I visit a store regularly and every time to try to reference something on my phone in that store, I get UI crashes. The phone works fine everywhere else. Its a Oneplus9 running a custom rom.
Two questions:
- What could cause this? Is some sort of interference in the store crashing things? Is the bright light causing the luminosity sensor to overwhelm. Is the store trying to mess with or track my phone in some way and all my modifications, privacy configurations, etc. are choosing to crash instead of allow it?
- Do you have any ideas about how I can figure out what is causing it? Spectrum analysis with a flipper zero or something similar, logs of some kind on the phone, process of elimination? Links are appreciated if it requires advanced nerd cred (I'm probably intermediate with Linux, Android and tech in general, except networking where my knowledge is mediocre bit growing).
I am beyond curious what is going on because it is so weird that it works perfectly everywhere, but the UI keeps rebooting in this one store.
The last time it happened, I turned off WiFi and BT as well as doing a reboot and it still happened.

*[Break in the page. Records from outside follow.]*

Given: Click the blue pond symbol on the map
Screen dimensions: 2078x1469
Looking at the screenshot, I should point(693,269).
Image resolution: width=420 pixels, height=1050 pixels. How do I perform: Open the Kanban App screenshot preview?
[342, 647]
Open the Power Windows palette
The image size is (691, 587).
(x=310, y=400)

I will go and try turning off cell connectivity and if that works, I'll cycle through 2g/3g/4g/5g and see if it happens with all of them.
The other possibility, although I doubt it really but it's worth checking for, is they might have a microwave link in the store for some reason, and your phone just kind of gets overwhelmed by all the unshielded energy.

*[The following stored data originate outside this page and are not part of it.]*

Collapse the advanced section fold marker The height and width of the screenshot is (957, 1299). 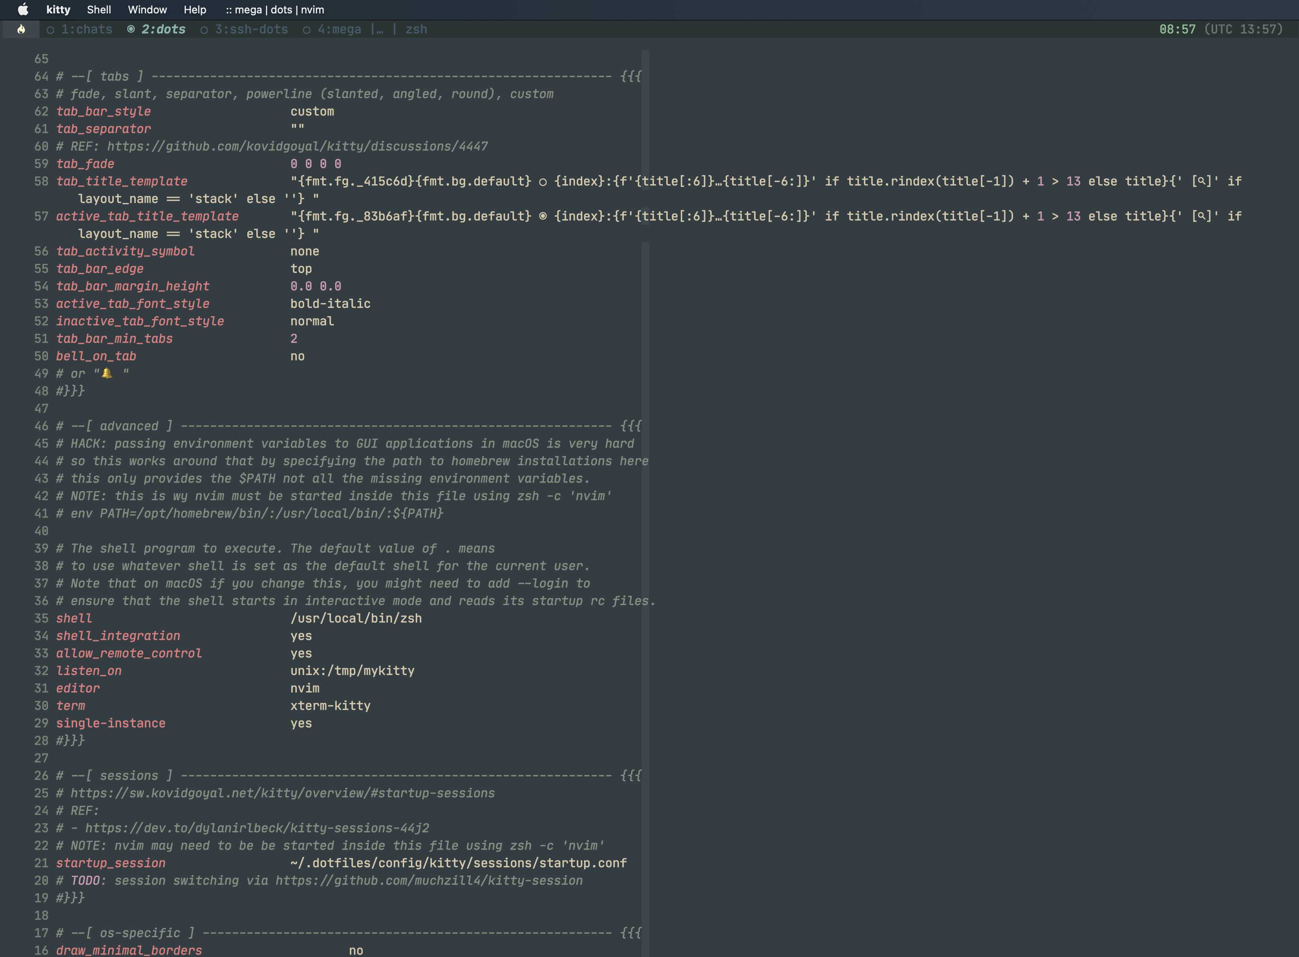coord(630,426)
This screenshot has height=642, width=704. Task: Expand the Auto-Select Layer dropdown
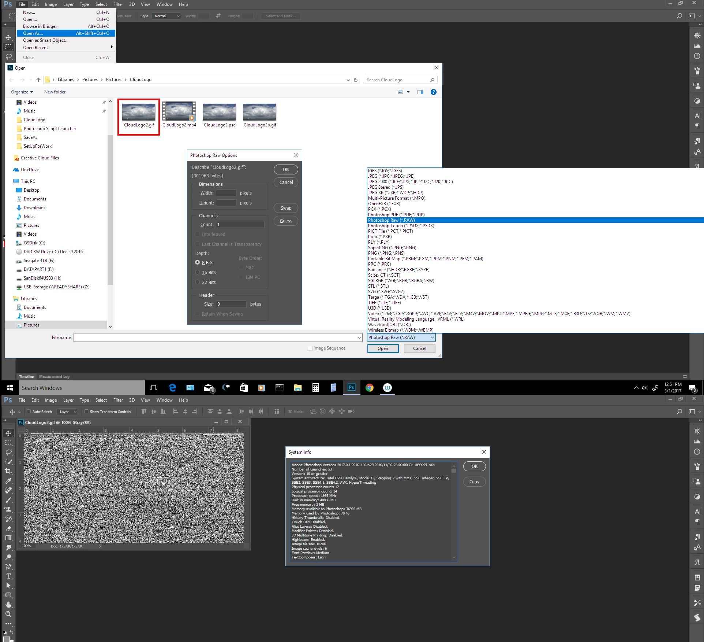pyautogui.click(x=68, y=412)
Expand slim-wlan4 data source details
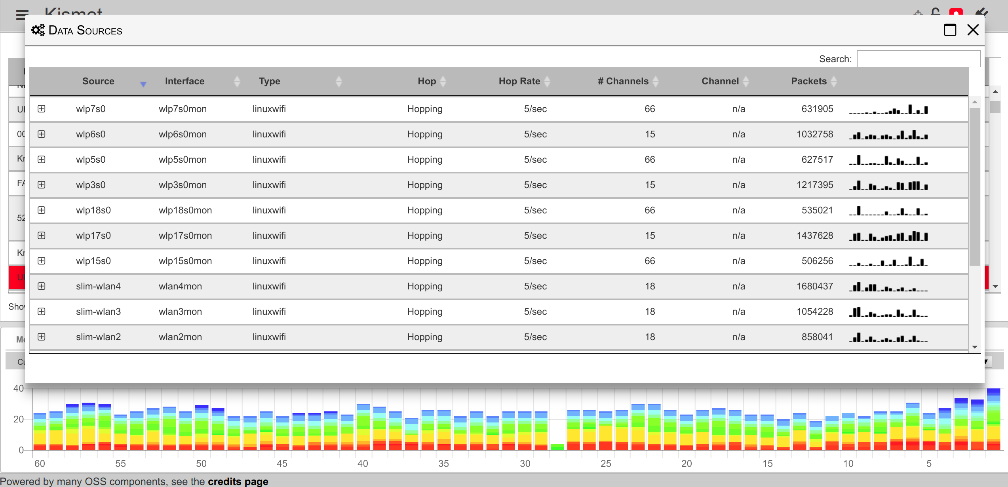Image resolution: width=1008 pixels, height=487 pixels. tap(42, 286)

I have no idea how you would even test for that since I don't think phones can really receive microwave signals so they have no way to detect them but the energy would still mess with them.
Might tie in with what people were thinking about the wireless charging coils.
You could try and get in one of those RF shielding cases and see if that helps.
They are usually sold because people are concerned about contactless somehow being used to steal their money, but since that doesn't work unless you unlock your phone it's a bit of an unfounded concern. The cases do actually block RF, so while they're a kind of con, they do also work.